**WORK TO BE COMPLETED**
Look for the line that has "You are a GUI" in the material below; please repeat it and every line after it, exactly, up to and including the line that has "[تمييز هذه الأداة بنجمة] (699, 107)", and nothing else.

**SUPPLIED DATA**
===============
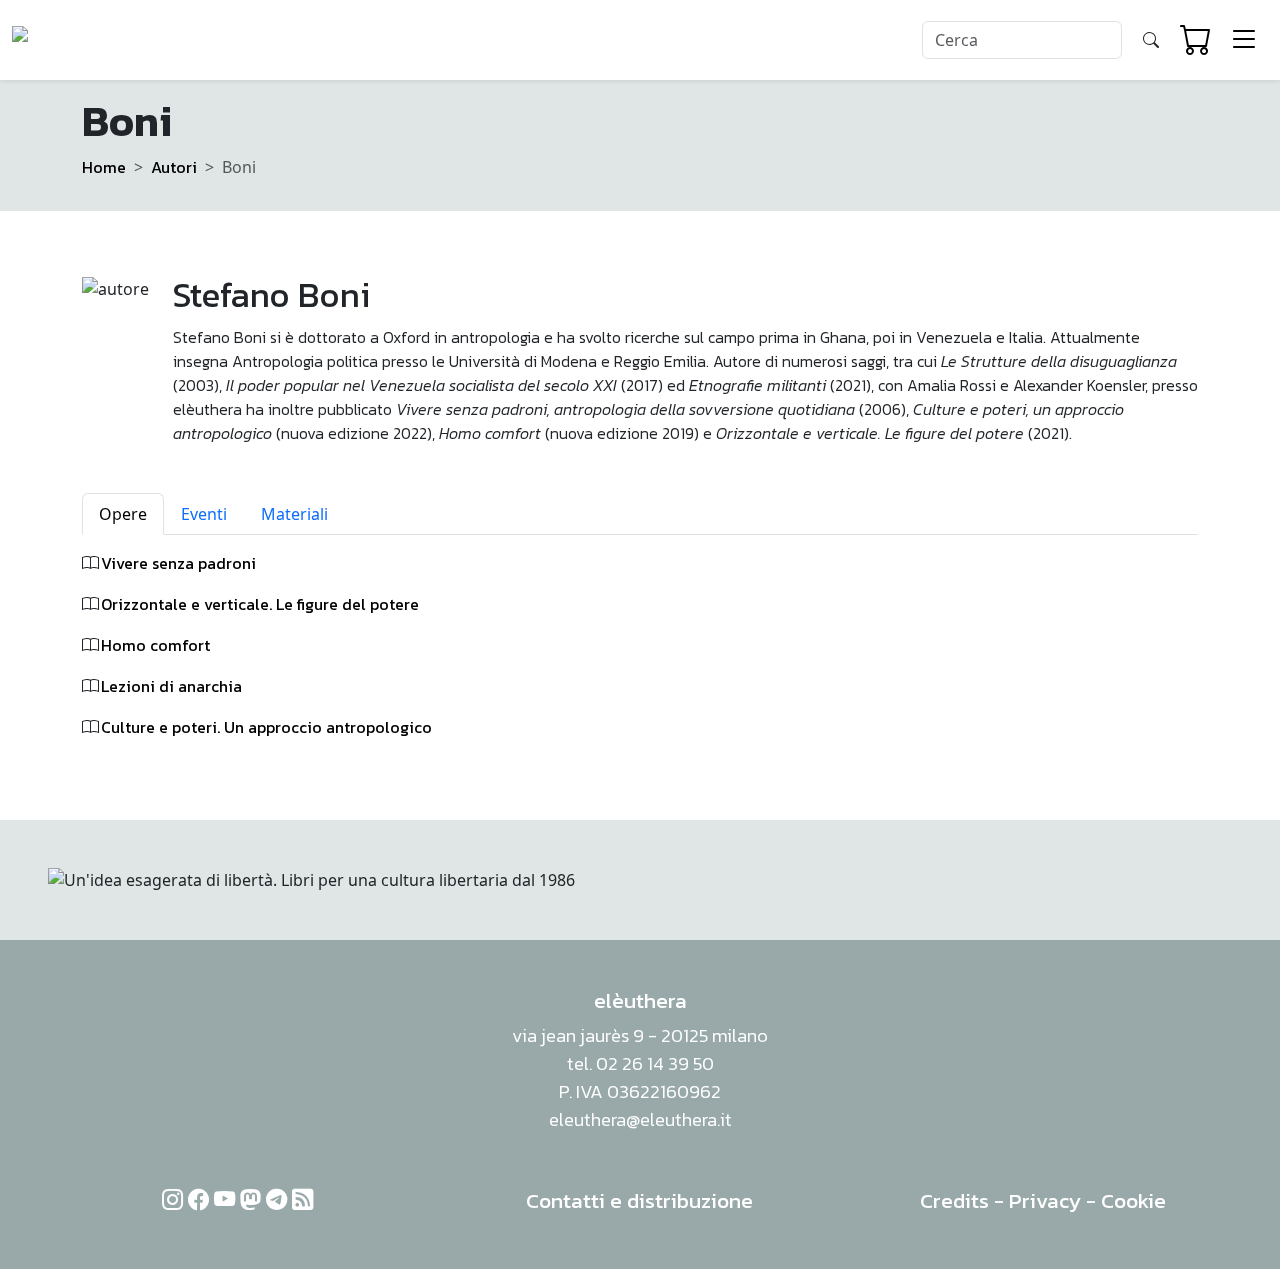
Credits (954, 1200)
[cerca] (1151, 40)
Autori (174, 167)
===============
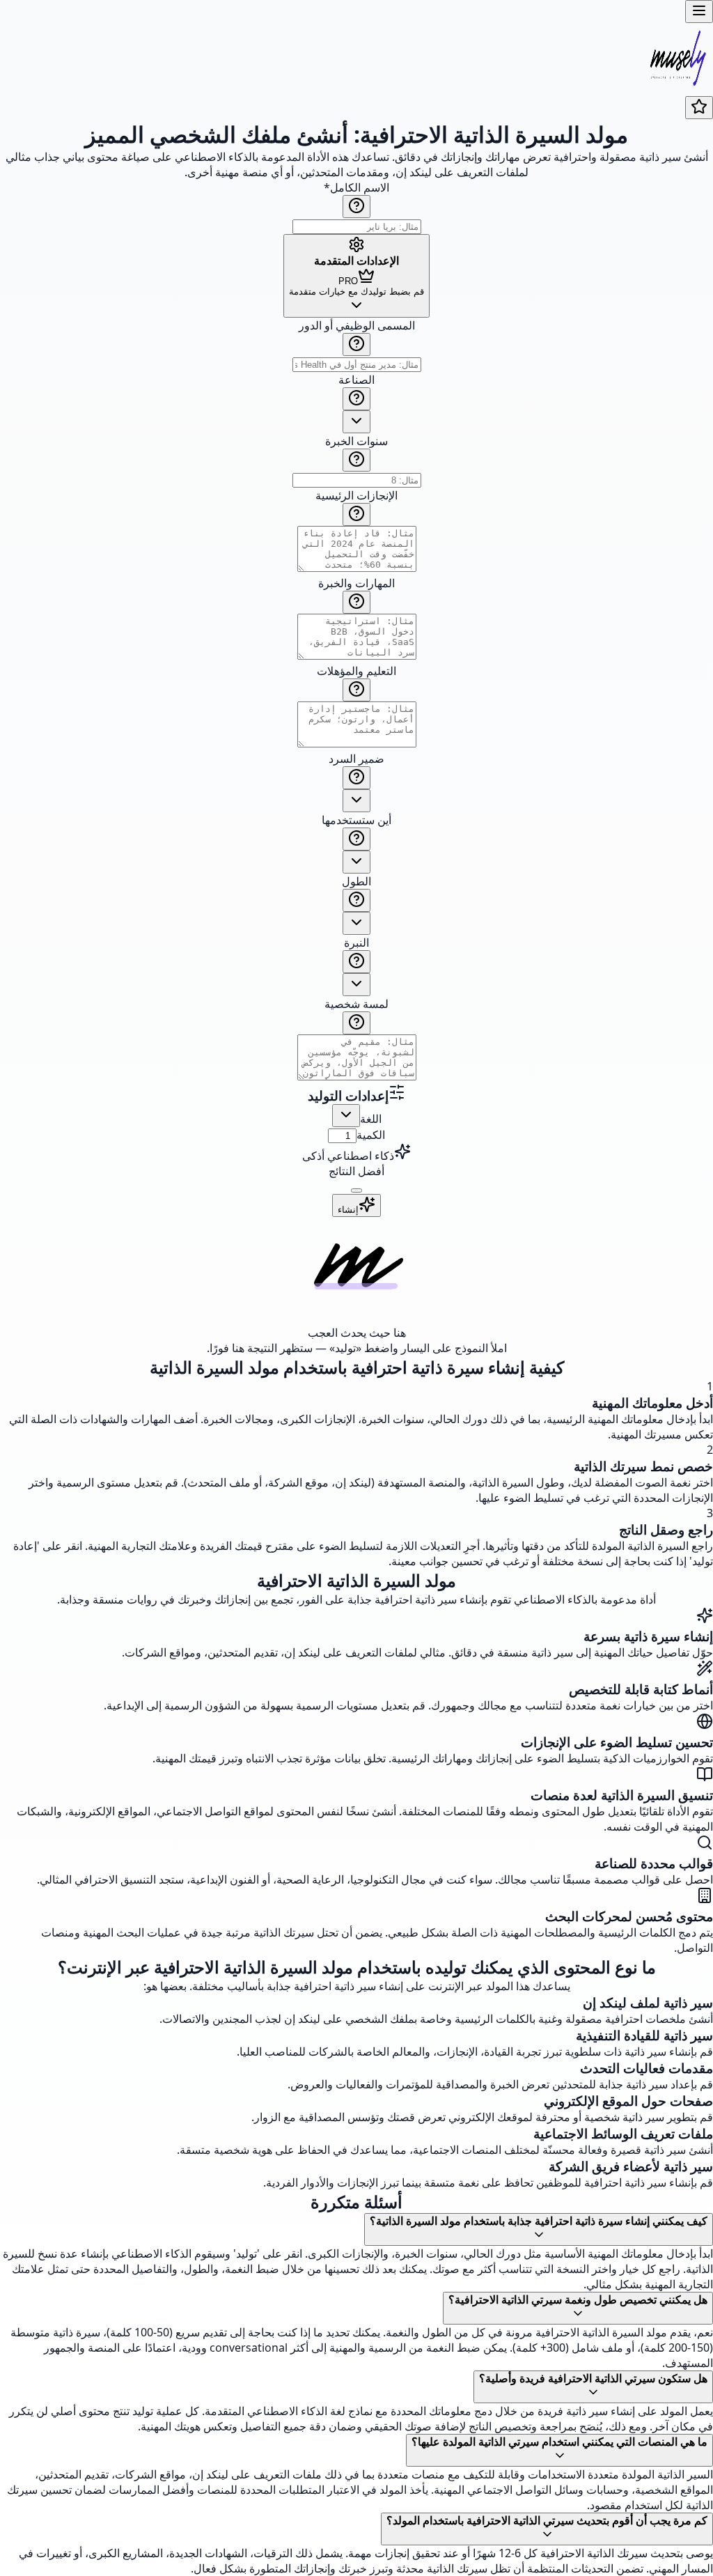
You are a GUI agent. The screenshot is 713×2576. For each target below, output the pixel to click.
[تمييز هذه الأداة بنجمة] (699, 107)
===============
**RESPONSE**
You are a GUI agent. The screenshot is 713×2576. For each target below, output the pixel to click.
[تمييز هذه الأداة بنجمة] (699, 107)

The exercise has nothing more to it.